### What to do:
A – Answer these questions from the passage about The Russia House.
(i) How many of them has the writer gone through this week?
(ii) What garment should you never wear in London?
(iii) What kind of jars hold the rubber plants?
B – Please carry on the passage about The Russia House from the point at which it stops.

### Selected text:
I’ve gone through three of them this week. I just finished The Russia House (excellent opening chapter, lots of good stuff about “cold warriors”, vague to the point of opacity regarding what exactly everyone is so worked up about, something about a series of notebooks, you don’t find out what happens with the notebooks in the end). As ever, I couldn’t tell you exactly what happened, plot-wise, but it truly doesn’t matter because as always, I have learned a lot.
I learned, for instance, that you should never wear a duffel coat in London*, that large tables are inherently absurd, and that all houseplants are irredeemably vulgar and tasteless (a description of a room in one of the thirty or so safehouses that the main character in The Russia House keeps inexplicably being shunted off to: “It was plush and perhaps he thought Clive owned it.** It was certainly Clive’s taste, for Clive was only middle class in the sense that he was unaware there was a better taste.*** It had carved thrones and chintz sofas and electric candles on the wall. The team’s table, which could have sat an entire Armistice ceremony, stood in a raised alcove lined with sprawling rubber plants in Ali Baba jars… The ornate furniture and the coppice of vulgar indoor plants interested him.”)

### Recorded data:
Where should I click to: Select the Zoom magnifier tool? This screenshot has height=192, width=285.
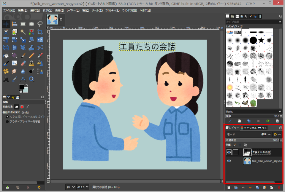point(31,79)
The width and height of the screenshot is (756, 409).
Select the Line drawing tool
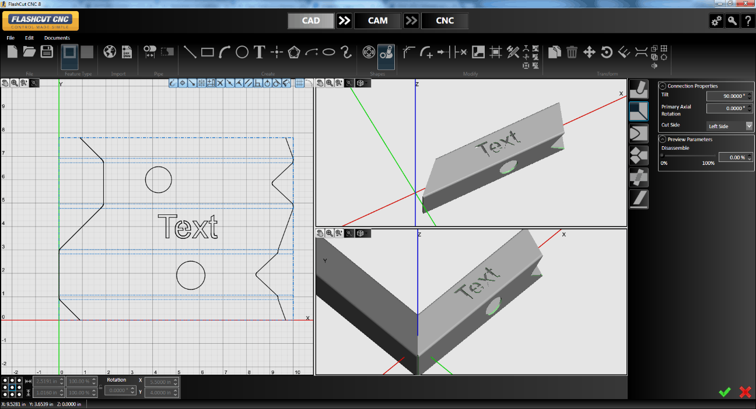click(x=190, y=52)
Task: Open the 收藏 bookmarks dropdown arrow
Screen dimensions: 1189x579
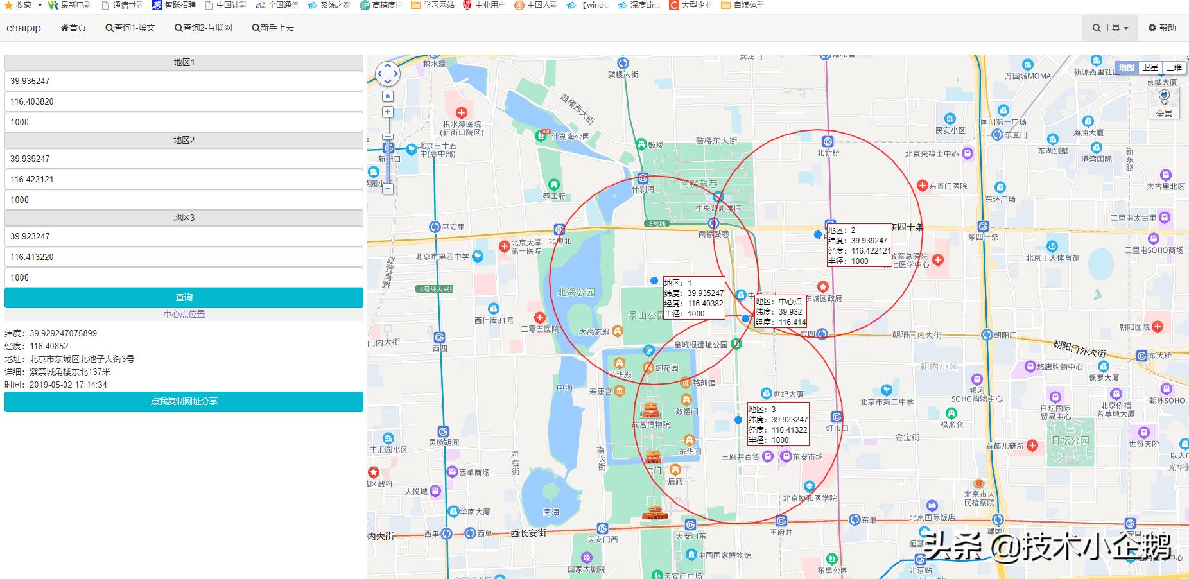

### Answer set:
A –
(i) Three.
(ii) A duffel coat.
(iii) Ali Baba jars.

B –
Did you know this? Is this “a thing”, indoor plants being vulgar, or is it, as I suspect, something dreamed up by John Le Carré in one of his more imperious moments? I am much more bothered by option b). If he is just repeating some weird opinion about houseplants that he read in an old issue of Tatler, that is one thing, but if he himself has a personal aversion to houseplants, that is quite another, because I love houseplants even more than I love John Le Carré, and I would like him to approve of my decisions. Surely not all houseplants. Surely just “sprawling rubber plants” that are beyond the pale. Many years of reading John Le Carré have rendered me all too comfortable with uncertainty and confusion, but I would really like to get to the bottom of the houseplant thing. No one I have asked has any idea what me or John Le Carré is on about, which I suppose is par for the course.
*No reason given, you just mustn’t.
**Unclear who Clive is.
*** No idea what this means, but sounds bad.